CHECK YOUR UNDERSTANDING |
• a. According to the 2015 Polaris Music Prize text, who hosted the prize event?
• b. Rewrite the 2015 Polaris Music Prize text from "In May 2015, Slaight" to "the non-winning nominees.", changing "$3,000" to "$5,000".
• c. In the 2015 Polaris Music Prize text, which longlisted albums have the same title as the artist's name?

SELECTED EXTRACT |
■ ■ ■ ■ ■

The 2015 edition of the Canadian Polaris Music Prize was presented on September 21, 2015 at The Carlu event theatre in Toronto, Ontario. The event was hosted by children's entertainer Fred Penner.

In May 2015, Slaight Communications announced an additional contribution to the Polaris fund which saw the prize for the winning album increased to $50,000, as well as $3,000 to each of the non-winning nominees.

==Shortlist==

The ten-album shortlist was announced on July 16.

- Buffy Sainte-Marie, Power in the Blood
- Alvvays, Alvvays
- BADBADNOTGOOD & Ghostface Killah, Sour Soul
- Braids, Deep in the Iris
- Caribou, Our Love
- Jennifer Castle, Pink City
- Drake, If You're Reading This It's Too Late
- Tobias Jesso Jr., Goon
- The New Pornographers, Brill Bruisers
- Viet Cong, Viet Cong

In March 2025, after the controversy around Sainte-Marie's long-claimed indigenous Canadian heritage, the Polaris committee revoked her award.

==Longlist==

The prize's preliminary 40-album longlist was announced on June 16 at the Carleton Music Bar and Grill in Halifax, Nova Scotia.

- Absolutely Free, Absolutely Free
- The Acorn, Vieux Loup
- Lydia Ainsworth, Right From Real
- Alvvays, Alvvays
- Arkells, High Noon
- Rich Aucoin, Ephemeral
- BADBADNOTGOOD & Ghostface Killah, Sour Soul
- Bahamas, Bahamas Is Afie
- The Barr Brothers, Sleeping Operator
- Braids, Deep in the Iris
- Steph Cameron, Sad-Eyed Lonesome Lady
- Caribou, Our Love
- Jazz Cartier, Marauding in Paradise
- Jennifer Castle, Pink City
- Cold Specks, Neuroplasticity
- Louis-Jean Cormier, Les grandes artères
- Death from Above 1979, The Physical World
- Drake, If You're Reading This It's Too Late
- Frazey Ford, Indian Ocean
- Tobias Jesso Jr., Goon
- B. A. Johnston, Shit Sucks
- Pierre Kwenders, Le dernier empereur Bantou
- Lee Harvey Osmond, Beautiful Scars
- Jean Leloup, À Paradis City
- METZ, II
- Milk & Bone, Little Mourning
- Tre Mission, Stigmata
- The New Pornographers, Brill Bruisers
- Joel Plaskett, The Park Avenue Sobriety Test
- Buffy Sainte-Marie, Power in the Blood
- Elizabeth Shepherd, The Signal
- Siskiyou, Nervous
- Colin Stetson and Sarah Neufeld, Never Were the Way She Was
- Various Artists, Native North America (Vol. 1): Aboriginal Folk, Rock and Country, 1966-1985
- Viet Cong, Viet Cong
- Patrick Watson, Love Songs for Robots
- The Weather Station, Loyalty
- White Lung, Deep Fantasy
- Whitehorse, Leave No Bridge Unburned
- Young Guv, Ripe 4 Luv

==Heritage Prize==
In 2015, the Polaris committee also launched the Heritage Prize, an awards program to honour classic Canadian albums released before the creation of the Polaris Prize. Each year four shortlists of albums from four historical periods in Canadian music will be released, following which a public online vote will choose which album to honour. These will be announced separately from the main Polaris Prize.

■ ■ ■ ■ ■

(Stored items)
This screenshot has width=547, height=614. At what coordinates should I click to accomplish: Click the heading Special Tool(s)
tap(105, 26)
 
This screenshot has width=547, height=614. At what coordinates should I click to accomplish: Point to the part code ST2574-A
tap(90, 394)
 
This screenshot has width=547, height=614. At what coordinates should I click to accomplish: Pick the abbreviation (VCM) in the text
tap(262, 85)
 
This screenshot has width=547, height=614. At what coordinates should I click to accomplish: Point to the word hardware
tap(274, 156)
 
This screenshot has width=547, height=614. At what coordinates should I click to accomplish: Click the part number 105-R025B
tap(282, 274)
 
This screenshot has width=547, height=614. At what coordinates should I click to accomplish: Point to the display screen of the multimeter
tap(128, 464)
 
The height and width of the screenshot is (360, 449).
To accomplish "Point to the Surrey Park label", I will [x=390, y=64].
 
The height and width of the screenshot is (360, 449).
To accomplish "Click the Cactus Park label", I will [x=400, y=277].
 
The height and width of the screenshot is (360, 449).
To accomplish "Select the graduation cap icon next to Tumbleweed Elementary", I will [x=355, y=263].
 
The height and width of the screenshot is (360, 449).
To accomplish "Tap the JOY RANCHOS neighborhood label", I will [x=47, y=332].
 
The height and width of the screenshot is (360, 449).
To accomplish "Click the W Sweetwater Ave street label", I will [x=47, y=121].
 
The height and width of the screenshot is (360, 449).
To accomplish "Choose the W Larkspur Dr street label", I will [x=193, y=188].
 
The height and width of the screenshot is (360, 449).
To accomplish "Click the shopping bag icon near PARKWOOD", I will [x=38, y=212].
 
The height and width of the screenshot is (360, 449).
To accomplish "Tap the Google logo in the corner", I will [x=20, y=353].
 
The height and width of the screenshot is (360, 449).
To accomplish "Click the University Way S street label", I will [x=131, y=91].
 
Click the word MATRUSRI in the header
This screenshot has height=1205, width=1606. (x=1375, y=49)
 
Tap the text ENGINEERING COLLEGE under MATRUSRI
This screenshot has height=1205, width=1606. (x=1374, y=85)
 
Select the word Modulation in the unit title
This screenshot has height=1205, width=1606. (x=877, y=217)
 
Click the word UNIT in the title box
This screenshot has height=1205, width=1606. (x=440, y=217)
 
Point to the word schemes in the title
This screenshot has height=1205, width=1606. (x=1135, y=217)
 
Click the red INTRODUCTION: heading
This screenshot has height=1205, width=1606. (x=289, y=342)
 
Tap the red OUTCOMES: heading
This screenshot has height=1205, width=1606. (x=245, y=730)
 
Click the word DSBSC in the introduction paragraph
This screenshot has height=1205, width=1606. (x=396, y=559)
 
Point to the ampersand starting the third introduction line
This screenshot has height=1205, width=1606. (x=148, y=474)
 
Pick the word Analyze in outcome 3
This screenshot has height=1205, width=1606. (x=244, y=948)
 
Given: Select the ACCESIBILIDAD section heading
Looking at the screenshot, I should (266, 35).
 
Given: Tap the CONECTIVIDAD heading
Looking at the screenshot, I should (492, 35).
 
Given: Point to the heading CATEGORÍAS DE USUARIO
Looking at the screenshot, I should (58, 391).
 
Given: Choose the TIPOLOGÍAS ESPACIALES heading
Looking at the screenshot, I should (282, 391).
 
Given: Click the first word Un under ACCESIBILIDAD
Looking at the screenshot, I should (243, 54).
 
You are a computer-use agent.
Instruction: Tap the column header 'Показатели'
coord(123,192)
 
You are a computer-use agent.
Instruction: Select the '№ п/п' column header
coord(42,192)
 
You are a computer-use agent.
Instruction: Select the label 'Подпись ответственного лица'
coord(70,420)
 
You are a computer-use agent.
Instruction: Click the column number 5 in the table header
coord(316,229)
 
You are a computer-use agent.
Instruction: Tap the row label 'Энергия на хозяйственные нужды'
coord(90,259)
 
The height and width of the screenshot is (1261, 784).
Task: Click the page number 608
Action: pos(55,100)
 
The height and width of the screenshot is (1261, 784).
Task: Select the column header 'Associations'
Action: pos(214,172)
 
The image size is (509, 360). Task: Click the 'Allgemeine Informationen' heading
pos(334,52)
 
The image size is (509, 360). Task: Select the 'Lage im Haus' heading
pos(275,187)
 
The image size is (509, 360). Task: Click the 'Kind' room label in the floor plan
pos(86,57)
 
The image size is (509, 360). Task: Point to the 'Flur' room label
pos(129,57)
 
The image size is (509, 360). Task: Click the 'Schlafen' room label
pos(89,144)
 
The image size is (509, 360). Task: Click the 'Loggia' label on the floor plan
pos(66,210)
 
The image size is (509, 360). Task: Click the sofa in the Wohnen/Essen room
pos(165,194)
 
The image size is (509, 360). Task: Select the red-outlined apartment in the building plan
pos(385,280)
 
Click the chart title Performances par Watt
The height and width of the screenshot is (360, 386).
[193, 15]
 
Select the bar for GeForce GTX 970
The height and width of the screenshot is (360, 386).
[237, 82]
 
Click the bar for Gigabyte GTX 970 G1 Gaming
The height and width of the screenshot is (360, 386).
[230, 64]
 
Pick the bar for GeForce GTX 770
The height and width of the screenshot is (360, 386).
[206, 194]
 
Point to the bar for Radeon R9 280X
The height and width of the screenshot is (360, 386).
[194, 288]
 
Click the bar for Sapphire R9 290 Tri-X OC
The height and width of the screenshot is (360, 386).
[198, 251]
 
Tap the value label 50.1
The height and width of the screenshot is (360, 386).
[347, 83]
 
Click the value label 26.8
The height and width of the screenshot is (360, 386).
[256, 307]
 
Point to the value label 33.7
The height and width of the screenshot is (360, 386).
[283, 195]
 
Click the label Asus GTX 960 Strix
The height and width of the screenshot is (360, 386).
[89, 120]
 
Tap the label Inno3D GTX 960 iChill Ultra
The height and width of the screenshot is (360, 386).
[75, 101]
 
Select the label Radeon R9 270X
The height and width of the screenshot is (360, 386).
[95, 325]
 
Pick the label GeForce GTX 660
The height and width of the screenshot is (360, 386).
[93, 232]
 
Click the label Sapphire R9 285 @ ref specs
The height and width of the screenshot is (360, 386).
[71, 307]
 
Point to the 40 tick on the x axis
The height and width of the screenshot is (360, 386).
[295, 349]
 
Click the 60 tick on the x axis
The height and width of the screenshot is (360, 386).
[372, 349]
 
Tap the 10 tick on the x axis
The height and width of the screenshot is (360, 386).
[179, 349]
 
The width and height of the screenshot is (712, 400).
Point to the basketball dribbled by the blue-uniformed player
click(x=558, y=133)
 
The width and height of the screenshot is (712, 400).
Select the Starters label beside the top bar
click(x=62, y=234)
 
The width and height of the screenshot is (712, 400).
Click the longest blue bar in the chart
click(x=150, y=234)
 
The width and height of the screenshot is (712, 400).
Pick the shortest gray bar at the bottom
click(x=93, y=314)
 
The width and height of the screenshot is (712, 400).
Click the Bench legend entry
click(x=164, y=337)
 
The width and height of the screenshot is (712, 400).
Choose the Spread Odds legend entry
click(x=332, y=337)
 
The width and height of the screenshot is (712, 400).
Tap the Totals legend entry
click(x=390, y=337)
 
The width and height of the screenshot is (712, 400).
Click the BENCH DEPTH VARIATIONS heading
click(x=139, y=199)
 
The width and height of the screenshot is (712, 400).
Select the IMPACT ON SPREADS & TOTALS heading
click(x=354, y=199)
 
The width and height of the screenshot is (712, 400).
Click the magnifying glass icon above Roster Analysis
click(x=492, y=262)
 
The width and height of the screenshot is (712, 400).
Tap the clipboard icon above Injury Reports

■ ■ ■ ■ ■

EXERCISE RESPONSES |
• a. Children's entertainer Fred Penner hosted the event.

• b.
In May 2015, Slaight Communications announced an additional contribution to the Polaris fund which saw the prize for the winning album increased to $50,000, as well as $5,000 to each of the non-winning nominees.

• c. Absolutely Free, Alvvays, and Viet Cong.